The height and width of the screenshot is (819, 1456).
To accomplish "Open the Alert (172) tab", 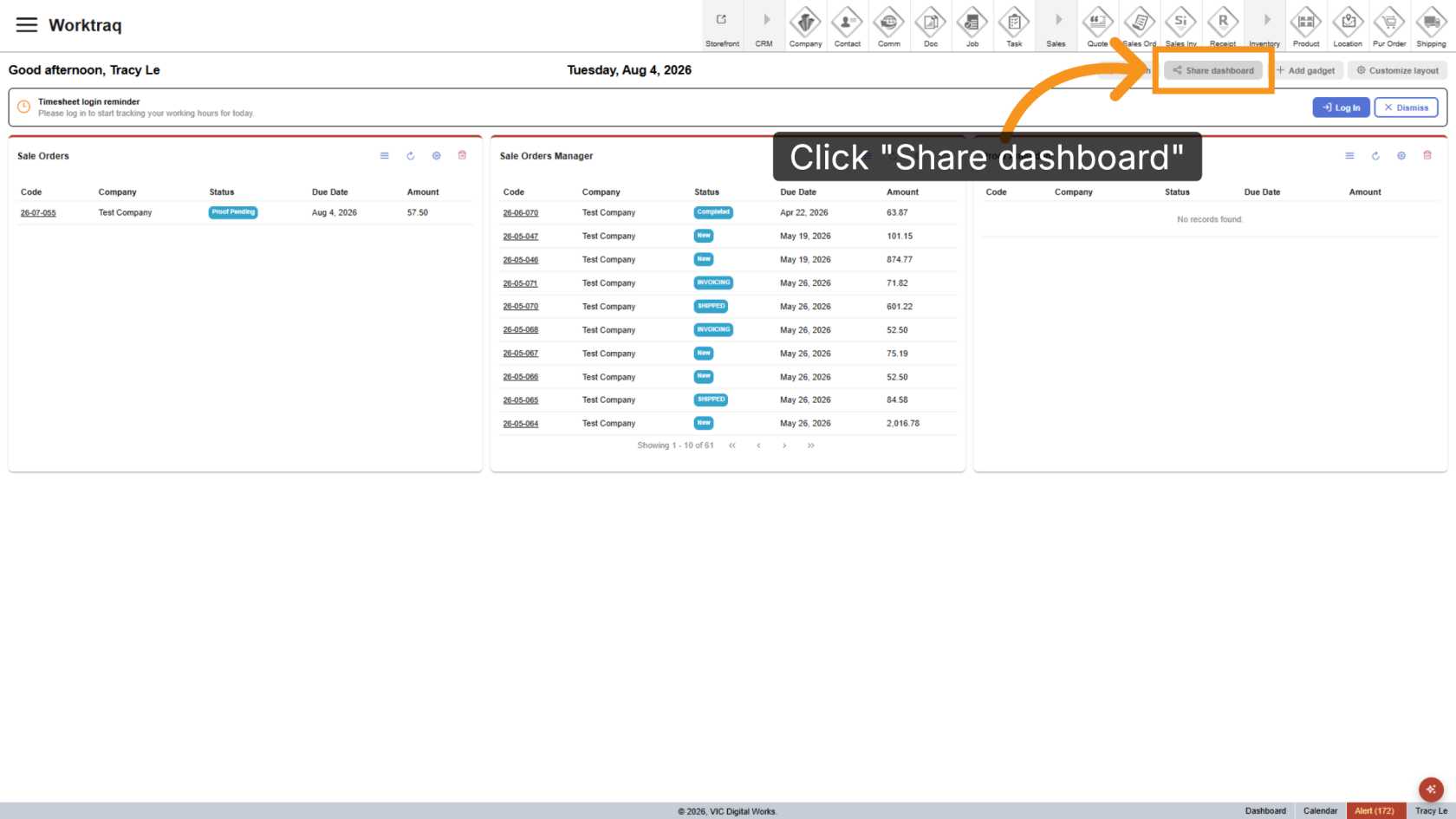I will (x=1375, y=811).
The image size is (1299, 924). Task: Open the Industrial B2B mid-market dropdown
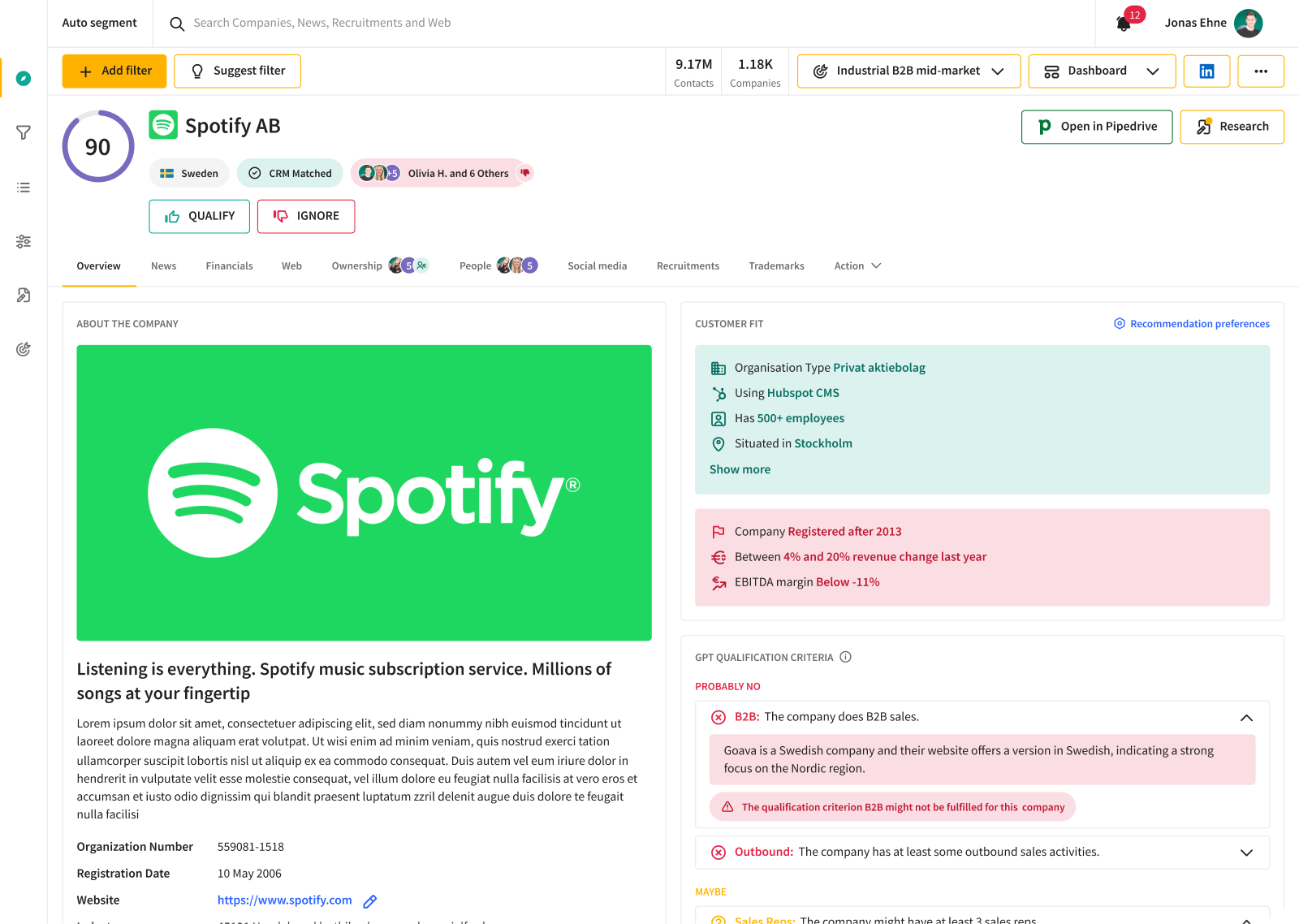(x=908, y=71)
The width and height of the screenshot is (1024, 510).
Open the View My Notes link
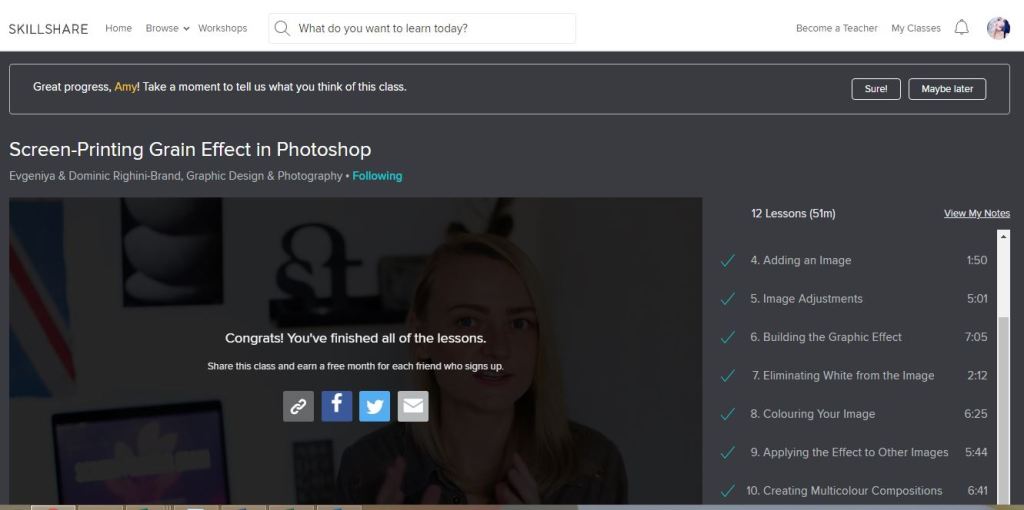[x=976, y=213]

• • •

## Task
Return, exactly as they appear, the lines from the line containing "The image size" through the end of the records above, both ends included, without pictures.

## Solution
The image size is (1299, 924). Task: Open the Industrial B2B mid-market dropdown
(x=908, y=71)
The width and height of the screenshot is (1024, 510).
Open the View My Notes link
[x=976, y=213]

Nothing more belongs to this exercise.